Les théories eugéniques et raciales
voient le jour au milieu du XIXe siècle, gagnant du terrain aux Etats-Unis, en
Grande-Bretagne, en Allemagne, en Europe centrale et orientale, mais aussi en
France. C’est le moment où se développe aussi le concept de
« biopolitique », soit une manière de concevoir la géopolitique à
partir des données biologiques de l’individu. Marius Turda explique la manière
dont la partie hongroises avait essayé de rallier autour de ses théories
eugéniques et raciales les Puissances victorieuses de la Grande Guerre.

§ **Énoncé**: En vous appuyant sur le texte consacré aux théories eugéniques et raciales, expliquez ce que recouvre le concept de « biopolitique » et à quelle époque il se développe.

§ **Données enregistrées**:
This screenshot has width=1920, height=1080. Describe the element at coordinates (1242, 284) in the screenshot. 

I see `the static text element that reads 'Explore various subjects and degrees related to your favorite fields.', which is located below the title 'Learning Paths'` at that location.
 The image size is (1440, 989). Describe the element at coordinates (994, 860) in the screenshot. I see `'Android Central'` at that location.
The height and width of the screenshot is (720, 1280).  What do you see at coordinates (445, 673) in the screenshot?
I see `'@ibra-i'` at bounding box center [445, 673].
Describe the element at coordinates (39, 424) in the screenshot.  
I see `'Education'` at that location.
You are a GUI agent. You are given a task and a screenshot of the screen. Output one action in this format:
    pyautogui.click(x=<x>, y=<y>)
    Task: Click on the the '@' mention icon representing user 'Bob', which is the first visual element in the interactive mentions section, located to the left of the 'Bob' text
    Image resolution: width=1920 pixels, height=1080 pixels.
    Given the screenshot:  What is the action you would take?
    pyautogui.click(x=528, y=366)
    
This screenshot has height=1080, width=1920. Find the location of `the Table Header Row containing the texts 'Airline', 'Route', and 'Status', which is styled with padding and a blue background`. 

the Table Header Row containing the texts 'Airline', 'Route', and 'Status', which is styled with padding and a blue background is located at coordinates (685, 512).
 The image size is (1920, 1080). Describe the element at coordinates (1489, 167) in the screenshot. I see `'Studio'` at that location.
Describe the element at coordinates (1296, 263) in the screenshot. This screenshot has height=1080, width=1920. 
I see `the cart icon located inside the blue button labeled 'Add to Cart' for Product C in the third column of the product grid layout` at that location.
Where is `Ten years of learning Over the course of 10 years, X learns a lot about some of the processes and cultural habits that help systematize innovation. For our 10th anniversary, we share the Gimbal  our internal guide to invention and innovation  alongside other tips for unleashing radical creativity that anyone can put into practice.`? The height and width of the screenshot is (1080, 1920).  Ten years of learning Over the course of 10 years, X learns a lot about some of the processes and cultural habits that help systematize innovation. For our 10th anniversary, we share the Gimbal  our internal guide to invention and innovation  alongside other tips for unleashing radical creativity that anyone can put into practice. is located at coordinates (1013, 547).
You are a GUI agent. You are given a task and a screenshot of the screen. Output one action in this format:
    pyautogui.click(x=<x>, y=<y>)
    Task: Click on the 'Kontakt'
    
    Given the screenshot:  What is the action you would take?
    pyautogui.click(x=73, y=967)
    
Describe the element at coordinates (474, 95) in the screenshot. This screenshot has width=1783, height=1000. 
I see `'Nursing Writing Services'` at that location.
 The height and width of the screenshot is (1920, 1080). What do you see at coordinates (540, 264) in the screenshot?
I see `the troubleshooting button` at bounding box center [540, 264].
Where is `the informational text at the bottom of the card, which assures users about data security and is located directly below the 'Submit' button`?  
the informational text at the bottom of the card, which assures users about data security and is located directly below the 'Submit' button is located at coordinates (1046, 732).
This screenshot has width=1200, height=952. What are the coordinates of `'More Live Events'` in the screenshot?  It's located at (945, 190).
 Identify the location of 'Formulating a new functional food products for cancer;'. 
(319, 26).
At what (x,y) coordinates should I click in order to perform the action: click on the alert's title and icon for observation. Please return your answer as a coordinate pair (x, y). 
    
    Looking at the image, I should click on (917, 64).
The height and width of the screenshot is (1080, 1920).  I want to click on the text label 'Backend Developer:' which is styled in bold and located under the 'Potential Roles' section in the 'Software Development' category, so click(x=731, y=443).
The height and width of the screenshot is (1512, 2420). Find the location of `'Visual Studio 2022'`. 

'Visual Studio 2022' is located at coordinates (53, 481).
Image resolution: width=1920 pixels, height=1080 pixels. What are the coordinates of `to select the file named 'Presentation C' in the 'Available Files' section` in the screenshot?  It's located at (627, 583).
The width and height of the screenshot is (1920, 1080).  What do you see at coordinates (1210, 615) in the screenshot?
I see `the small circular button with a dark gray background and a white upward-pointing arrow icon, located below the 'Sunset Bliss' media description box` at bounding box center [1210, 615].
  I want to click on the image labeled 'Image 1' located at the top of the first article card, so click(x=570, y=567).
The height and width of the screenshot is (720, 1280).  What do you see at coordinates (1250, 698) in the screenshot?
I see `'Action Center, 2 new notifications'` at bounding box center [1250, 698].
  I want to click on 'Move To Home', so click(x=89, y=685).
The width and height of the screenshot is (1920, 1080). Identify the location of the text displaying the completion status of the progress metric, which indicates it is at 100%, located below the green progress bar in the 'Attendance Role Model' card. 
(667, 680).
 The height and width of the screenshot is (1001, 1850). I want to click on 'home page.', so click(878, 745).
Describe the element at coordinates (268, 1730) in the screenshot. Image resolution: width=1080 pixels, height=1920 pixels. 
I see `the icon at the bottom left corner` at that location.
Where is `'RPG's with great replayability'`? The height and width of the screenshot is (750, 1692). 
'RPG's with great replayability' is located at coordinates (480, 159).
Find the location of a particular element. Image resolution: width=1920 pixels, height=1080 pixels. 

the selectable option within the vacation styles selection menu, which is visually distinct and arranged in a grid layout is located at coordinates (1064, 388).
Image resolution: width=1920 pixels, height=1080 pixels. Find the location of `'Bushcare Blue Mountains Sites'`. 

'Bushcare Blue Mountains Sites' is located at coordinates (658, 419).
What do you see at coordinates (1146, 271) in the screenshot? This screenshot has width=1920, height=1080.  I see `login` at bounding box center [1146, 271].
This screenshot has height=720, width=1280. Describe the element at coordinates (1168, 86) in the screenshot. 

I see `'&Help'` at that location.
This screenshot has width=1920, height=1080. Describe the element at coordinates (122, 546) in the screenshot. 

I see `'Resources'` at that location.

§ **Réponse**: La biopolitique désigne une manière de concevoir la géopolitique à partir des données biologiques de l'individu. Ce concept se développe au milieu du XIXe siècle, au moment où apparaissent les théories eugéniques et raciales.